(Stored records)
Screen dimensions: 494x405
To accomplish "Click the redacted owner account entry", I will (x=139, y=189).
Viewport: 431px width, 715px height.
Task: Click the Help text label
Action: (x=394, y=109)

Exercise
Every entry must be duplicated exactly as it stands.

Answer to the exercise
Screen dimensions: 494x405
To accomplish "Click the redacted owner account entry", I will (x=139, y=189).
Viewport: 431px width, 715px height.
Task: Click the Help text label
Action: (x=394, y=109)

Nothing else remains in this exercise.